In Bhasin's 2005 study of graded T dosing in older men there was no significant change in SHBG in dosing up to and including 600 mg/wk that resulted in a total T of 3286 ng/dl. If you compared the change in the means, while not significant there was a 15 - 25% decrease in SHBG with all dosing 25 - 600 mg/wk, lots of variability and no control comparison. No change in LFTs at any dose and a decrease in HDL only with the 600 mg/wk but not 300 mg/wk dosing. C-17 androgens and SARMs are notorious for crushing SHBG as well as HDL.

 

[sammmy]

No proof that the SHBG decreased by exogenous androgens indicates "increased liver health".

 

[Cataceous]

No proof that the SHBG decreased by exogenous androgens indicates "increased liver health".

The authors were trying too hard to put a positive spin on the lower SHBG and crossed the line into being misleading. They also repeat the myth that lower SHBG is boosting free testosterone, when it's actually the exogenous testosterone doing the job.

 

[sammmy]

The article sounds like a marketing scam for Jatenzo. I can't understand how this passed peer review, unless the reviewers don't read at all.

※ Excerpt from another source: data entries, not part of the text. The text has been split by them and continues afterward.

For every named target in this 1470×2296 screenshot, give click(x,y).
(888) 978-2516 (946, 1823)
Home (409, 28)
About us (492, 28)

Quite comically, it tries to convince the reader that Jatenzo is SO MUCH! better than topical T and then proceeds to target the group that wants to "decrease SHBG to boost free T". These are usually people with normal T and free T but high SHBG, like me. The article sounds like it's trying to sell Jatenzo to those.

Then follows the astonishingly elementary idea that low SHBG indicates liver help. News flash: low SHBG is correlated with diabetes II, obesity, and aging. I guess liver health increases with aging and diabetes LOL

 

[Systemlord]

My SHBG increased to 11->24 on injections and Jatenzo due to improvement in glycemic control.